In this week’s security digest, the DeFi market lost over $62,000,000. Of particular significance was the Curve Finance reentrancy attack, which garnered significant attention as it resulted in a loss exceeding $59 million, outpacing the losses experienced by CoinsPaid in the preceding week.

Last Week’s Incidents

🚨Project: Curve Finance
⛓️Chain: Ethereum, BSC
💥Type: Reentrancy Attack
💸Loss amount: $59,000,000

Last week, the DeFi market was shaken by a $59,000,000 reentrancy attack on Curve Finance. Right after the attack had taken place, Verichains security researchers swiftly published a comprehensive write-up, analyzing the root causes of the attack. A vulnerability in the Vyper compiler used for Curve Pools, enabled a reentrancy attack despite the nonreentrant decorator protection. This was due to a missing check between Vyper versions 0.2.15 and 0.3.0, allowing separate reentrancy lock slots for functions and failing to prevent attacks.

Read the full write-up here: https://blog.verichains.io/p/curve-pools-hack-59-million-lost

🚨Project: Metronome DAO
⛓️Chain: Ethereum
💥Type: Price Manipulation
💸Loss amount: $1,600,000

In the second largest attack last week, Metronome DAO was attacked for $1,600,000 via read-only reentrancy in Vyper programming language version 0.2.15. By repeatedly calling the "add_liquidity" function before making withdrawals, the hacker managed to exploit the imbalance in the liquidation of a pair, thereby profiting from the vulnerability. This could have enabled the hacker to manipulate the system to their advantage due to the flaw in the affected version of Vyper.
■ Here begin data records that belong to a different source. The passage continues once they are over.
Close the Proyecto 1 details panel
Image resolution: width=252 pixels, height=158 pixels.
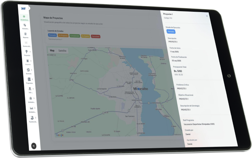coord(207,16)

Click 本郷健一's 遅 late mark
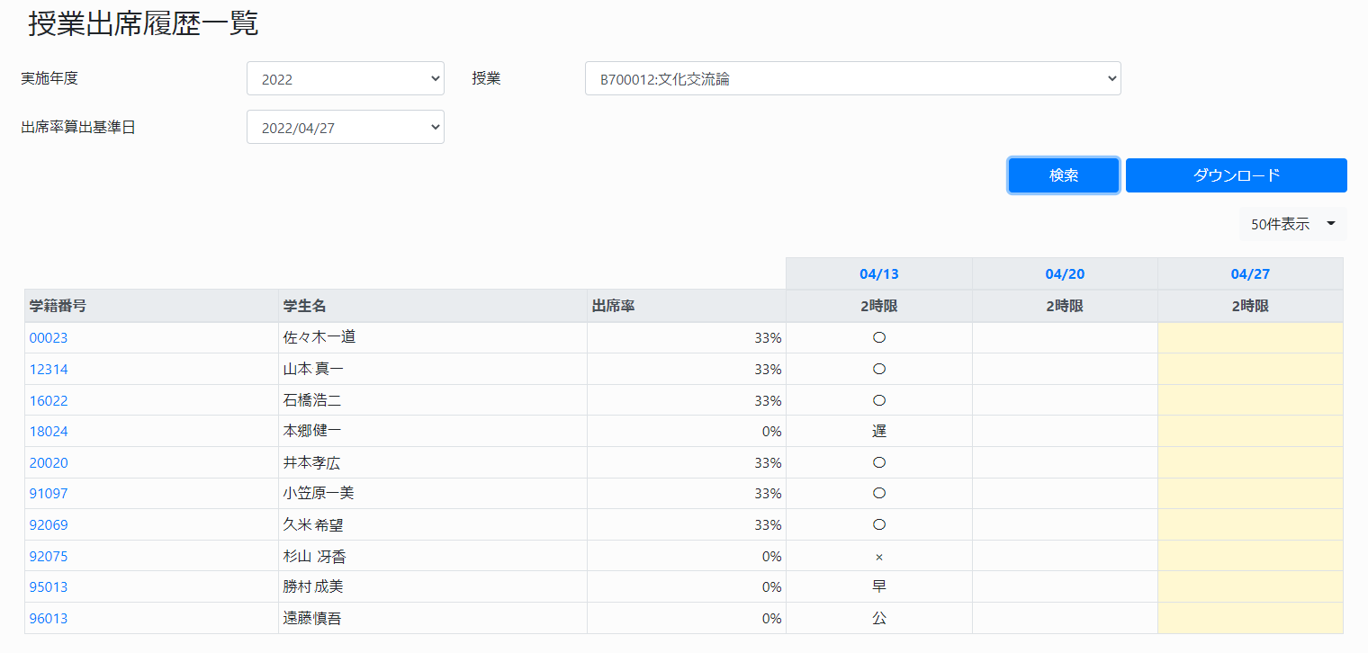[x=878, y=431]
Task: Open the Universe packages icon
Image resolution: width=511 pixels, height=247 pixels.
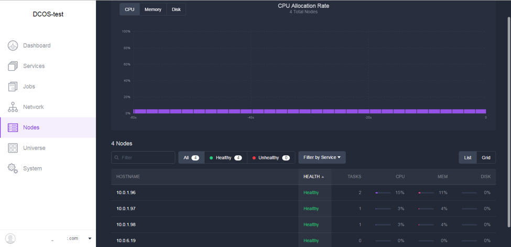Action: pos(13,148)
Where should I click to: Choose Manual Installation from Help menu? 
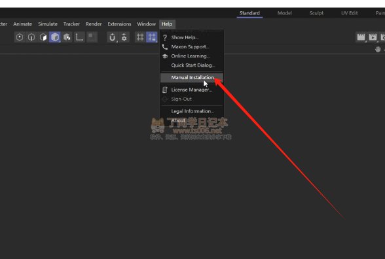pyautogui.click(x=192, y=77)
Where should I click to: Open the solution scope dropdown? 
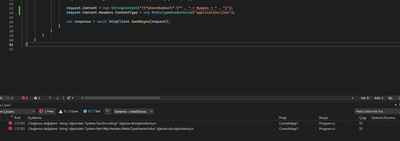18,111
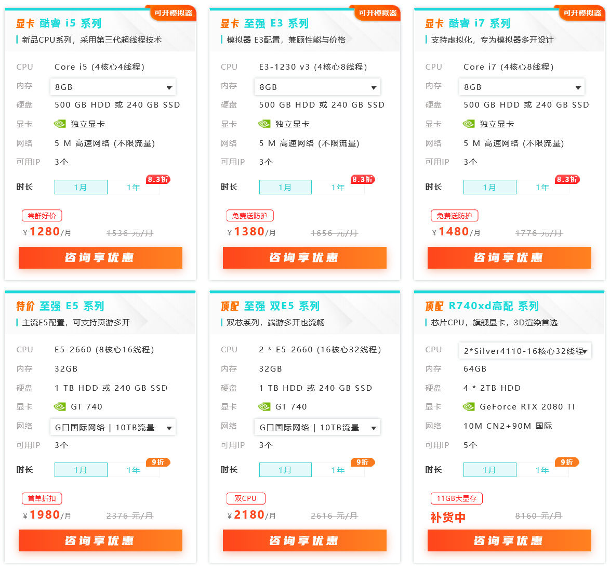610x568 pixels.
Task: Select 1年 duration for Core i5 series
Action: pyautogui.click(x=134, y=187)
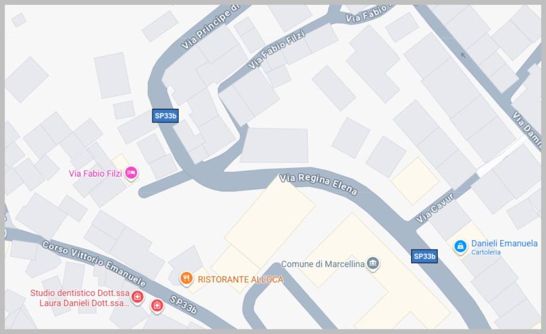The width and height of the screenshot is (546, 334).
Task: Click the Studio dentistico Dott.ssa Laura Danieli label
Action: 80,298
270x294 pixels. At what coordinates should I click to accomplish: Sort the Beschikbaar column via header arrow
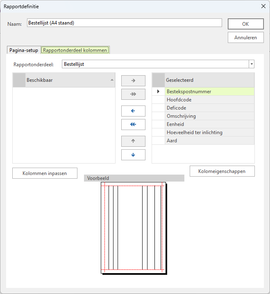pos(112,80)
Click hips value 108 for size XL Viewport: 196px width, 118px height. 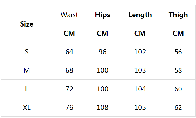(x=102, y=108)
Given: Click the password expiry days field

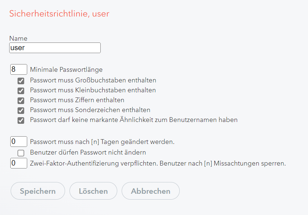Looking at the screenshot, I should (19, 141).
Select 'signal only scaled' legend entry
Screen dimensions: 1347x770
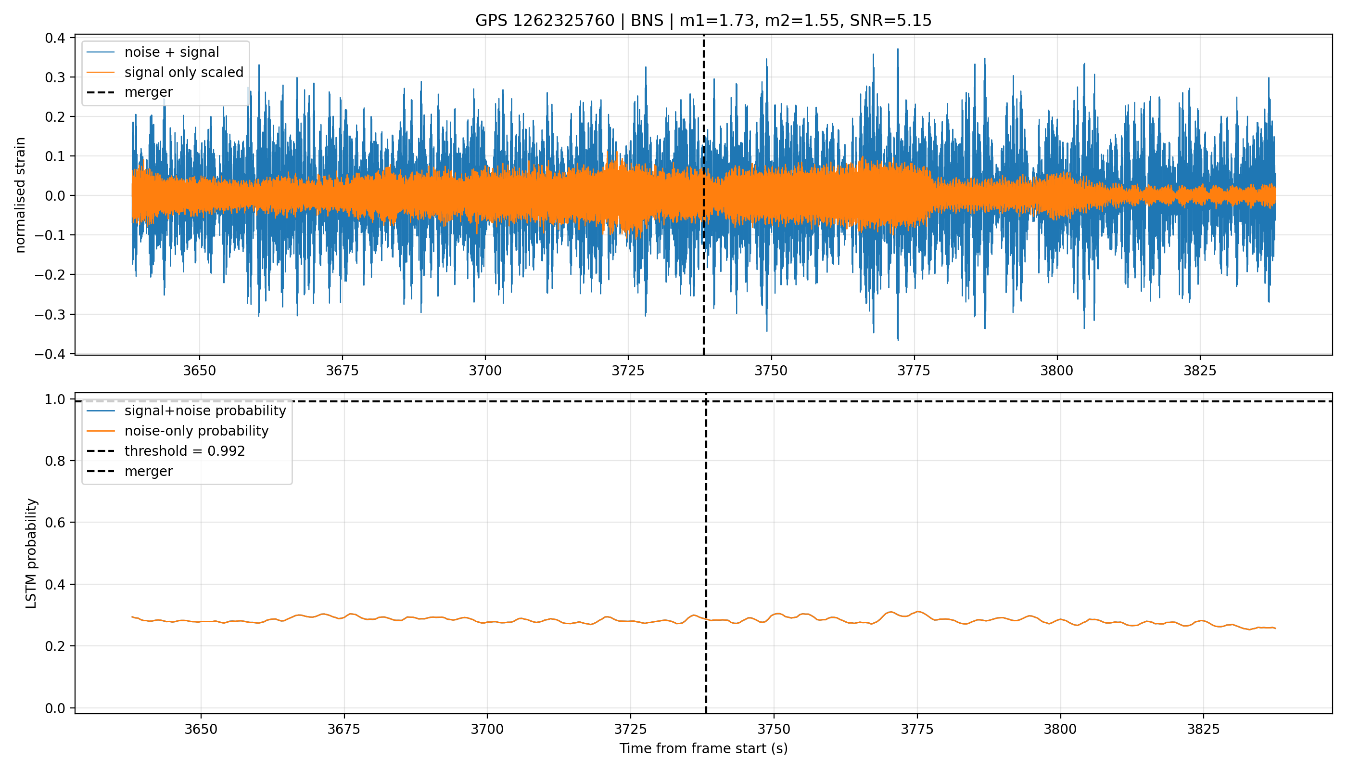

At the time of writing, the project had recovered a significant portion of the exploited funds with plans to recover more.

🚨Project: Unverified
⛓️Chain: Arbitrum
💥Type: Price Manipulation
💸Loss amount: ~$845,000

An unverified contract was attacked for $845,000 due to an insufficient configuration of its flash loan mechanism, enabling the attacker to withdraw tokens after the flash loan is repaid. The contract that calls this function fails to adequately validate user inputs. This vulnerability provides an opportunity for a potential attacker to craft a deceptive flash loan contract and initiate the approval process, thereby exploiting the system.

🚨Project: Leet Swap
⛓️Chain: Base
💥Type: Price Manipulation
💸Loss amount: $620,000

LeetSwap, a DeFi project on Coinbase L2, Base was attacked for $620,000 due to the LeetSwapPairV2 contract on the Base chain contained a critical vulnerability within its public function called "_transferFeesSupportingTaxTokens()". This vulnerability enabled anyone to initiate the function, resulting in the transfer of all token balances within the contract to a designated Fee Wallet. This action led to a disruption in the liquidity balance within the contract. Seizing the opportunity, the attacker took advantage of this imbalance by swapping small tokens, which resulted in substantial profits due to the compromised liquidity structure.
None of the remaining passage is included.